Oil is the lifeblood of any modern industrialized society if you think about it, and it was also the lifeblood of mechanized war. In 1940, the Axis controlled 146,050,000 barrels of oil produced during the year; the Allies controlled 2,003,328,000. By 1942, petroleum production available to the Axis plummeted to 68,200,000, while United States production of 1,385,000,000 barrels accounted for 69 per cent of the world’s total of 2,043,600,000 barrels.
Not many people know that oil turns into rubber, and that huge plants near the Gulf made synthetic rubber from the principal components of butadiene and styrene. The petroleum industry met America’s essential civilian needs, providing 75% of the raw material for the production of synthetic rubber—which by 1943 reached 800,000 tons.
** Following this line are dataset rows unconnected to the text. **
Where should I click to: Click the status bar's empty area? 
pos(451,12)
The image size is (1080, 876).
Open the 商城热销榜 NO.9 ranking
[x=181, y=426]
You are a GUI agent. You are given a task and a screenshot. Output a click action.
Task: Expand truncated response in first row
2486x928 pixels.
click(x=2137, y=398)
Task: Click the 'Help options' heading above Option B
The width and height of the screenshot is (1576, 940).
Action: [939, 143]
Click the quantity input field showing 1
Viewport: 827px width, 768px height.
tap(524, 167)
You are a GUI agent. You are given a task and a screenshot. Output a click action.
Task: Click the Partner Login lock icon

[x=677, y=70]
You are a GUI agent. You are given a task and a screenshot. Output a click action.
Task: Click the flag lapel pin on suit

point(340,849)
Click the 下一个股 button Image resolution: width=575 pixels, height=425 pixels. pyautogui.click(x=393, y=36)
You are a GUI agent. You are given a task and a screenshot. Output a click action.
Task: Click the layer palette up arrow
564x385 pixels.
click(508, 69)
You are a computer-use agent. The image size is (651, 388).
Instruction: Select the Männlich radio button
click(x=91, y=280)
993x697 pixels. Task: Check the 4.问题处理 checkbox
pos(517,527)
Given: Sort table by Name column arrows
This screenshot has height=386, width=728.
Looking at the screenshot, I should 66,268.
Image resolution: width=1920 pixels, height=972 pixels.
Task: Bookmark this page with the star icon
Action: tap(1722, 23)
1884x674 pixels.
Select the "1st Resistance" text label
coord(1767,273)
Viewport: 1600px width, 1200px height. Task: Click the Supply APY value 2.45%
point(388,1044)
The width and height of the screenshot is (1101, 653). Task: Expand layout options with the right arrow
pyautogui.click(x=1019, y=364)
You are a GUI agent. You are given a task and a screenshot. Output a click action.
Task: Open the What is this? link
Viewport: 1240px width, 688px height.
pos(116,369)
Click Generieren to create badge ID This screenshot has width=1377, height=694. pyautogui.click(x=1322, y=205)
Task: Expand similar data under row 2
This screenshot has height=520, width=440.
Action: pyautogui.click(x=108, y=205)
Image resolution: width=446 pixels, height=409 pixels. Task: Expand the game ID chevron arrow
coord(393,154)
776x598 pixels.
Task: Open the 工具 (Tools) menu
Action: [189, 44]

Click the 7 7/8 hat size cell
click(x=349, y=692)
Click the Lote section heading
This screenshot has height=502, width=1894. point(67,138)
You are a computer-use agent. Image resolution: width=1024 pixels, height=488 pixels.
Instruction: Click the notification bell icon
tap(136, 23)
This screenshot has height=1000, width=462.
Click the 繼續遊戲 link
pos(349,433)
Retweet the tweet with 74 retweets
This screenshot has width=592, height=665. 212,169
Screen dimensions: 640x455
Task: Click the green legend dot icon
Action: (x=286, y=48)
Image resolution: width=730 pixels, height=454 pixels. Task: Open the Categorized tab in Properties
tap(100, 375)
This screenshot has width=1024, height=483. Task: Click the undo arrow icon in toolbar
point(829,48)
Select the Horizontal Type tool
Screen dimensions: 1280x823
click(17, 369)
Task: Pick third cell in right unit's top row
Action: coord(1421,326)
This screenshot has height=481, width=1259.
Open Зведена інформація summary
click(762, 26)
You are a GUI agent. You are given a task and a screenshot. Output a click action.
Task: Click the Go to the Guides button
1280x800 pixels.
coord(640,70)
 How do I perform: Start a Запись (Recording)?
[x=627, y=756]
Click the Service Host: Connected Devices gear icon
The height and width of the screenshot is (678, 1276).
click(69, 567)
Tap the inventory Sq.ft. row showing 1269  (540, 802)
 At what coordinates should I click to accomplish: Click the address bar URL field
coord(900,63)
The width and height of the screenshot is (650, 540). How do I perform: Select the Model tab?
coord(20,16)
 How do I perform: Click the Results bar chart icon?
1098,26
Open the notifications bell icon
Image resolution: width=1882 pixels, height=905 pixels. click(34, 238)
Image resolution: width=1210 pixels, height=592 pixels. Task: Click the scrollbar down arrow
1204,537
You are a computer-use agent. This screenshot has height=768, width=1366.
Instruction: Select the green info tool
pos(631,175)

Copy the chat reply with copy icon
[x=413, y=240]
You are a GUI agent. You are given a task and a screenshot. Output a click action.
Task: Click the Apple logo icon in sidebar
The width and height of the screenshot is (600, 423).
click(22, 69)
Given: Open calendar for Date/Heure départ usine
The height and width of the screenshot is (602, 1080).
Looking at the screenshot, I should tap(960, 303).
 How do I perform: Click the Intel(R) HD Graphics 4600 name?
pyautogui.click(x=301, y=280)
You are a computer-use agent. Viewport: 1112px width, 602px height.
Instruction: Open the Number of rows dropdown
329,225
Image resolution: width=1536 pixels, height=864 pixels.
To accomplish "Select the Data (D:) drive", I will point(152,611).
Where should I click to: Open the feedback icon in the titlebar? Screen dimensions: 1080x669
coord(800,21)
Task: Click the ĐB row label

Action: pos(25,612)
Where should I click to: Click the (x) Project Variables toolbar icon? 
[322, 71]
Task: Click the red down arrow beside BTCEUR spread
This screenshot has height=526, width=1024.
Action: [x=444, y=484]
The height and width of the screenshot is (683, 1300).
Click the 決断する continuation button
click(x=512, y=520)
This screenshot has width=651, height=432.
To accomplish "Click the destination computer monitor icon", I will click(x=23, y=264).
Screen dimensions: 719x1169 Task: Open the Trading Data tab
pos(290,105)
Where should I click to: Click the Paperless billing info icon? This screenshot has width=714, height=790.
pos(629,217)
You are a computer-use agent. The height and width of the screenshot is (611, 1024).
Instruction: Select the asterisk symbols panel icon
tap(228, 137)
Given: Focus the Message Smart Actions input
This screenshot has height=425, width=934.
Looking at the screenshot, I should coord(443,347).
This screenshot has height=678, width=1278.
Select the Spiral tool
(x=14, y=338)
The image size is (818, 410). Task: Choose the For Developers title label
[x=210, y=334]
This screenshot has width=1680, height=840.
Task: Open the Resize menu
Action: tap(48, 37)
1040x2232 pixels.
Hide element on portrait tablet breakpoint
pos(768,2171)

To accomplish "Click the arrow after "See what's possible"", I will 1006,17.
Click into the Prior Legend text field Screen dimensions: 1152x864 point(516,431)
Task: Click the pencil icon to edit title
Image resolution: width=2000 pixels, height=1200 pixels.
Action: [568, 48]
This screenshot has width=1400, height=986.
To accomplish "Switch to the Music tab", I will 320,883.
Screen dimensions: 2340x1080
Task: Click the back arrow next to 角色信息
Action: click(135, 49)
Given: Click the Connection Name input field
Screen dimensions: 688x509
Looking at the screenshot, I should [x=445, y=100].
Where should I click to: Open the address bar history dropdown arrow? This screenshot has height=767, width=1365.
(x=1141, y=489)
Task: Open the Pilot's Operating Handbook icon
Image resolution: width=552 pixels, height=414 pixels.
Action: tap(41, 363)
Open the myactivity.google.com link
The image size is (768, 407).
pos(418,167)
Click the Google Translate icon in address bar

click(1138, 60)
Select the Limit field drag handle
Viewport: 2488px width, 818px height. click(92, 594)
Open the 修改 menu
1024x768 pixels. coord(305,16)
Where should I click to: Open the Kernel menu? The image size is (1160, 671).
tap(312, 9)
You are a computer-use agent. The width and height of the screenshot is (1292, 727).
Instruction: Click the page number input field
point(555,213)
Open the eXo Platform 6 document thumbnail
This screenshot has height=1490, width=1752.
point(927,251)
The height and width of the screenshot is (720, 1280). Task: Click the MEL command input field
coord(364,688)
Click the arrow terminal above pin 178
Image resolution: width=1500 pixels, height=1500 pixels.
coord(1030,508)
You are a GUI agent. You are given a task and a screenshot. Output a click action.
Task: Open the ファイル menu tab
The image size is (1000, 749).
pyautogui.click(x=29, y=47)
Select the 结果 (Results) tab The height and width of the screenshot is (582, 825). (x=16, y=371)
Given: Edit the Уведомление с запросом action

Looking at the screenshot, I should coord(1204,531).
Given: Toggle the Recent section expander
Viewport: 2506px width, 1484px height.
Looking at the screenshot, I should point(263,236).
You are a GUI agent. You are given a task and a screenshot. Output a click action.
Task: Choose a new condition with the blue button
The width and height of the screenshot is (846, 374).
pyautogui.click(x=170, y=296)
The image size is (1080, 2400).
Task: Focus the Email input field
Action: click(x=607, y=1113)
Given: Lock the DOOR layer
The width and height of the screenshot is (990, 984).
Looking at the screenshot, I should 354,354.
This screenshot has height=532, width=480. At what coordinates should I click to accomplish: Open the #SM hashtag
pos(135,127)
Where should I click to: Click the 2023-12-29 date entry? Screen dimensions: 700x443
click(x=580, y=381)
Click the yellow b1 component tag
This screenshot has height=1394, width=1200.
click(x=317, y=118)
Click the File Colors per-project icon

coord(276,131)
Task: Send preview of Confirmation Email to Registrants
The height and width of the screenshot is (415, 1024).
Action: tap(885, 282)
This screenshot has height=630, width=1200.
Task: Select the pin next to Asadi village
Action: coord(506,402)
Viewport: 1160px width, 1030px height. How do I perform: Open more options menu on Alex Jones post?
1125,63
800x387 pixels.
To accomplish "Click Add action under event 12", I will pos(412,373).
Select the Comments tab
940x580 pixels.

To a large extent, they could be manufactured out of such varying materials as coal, salt, petroleum, limestone and even water. The people of the United States expanded her manufacture of synthetic rubber, particularly buna S, under the American Synthetic Rubber Research Program. (At the bottom to this link is a nice series of illustrations in color how that was done.) With rubber scarce—it took 1,250,000 pounds to equip one B-17—Americans turned in old tires and other rubber articles in special collected drives for Uncle Sam.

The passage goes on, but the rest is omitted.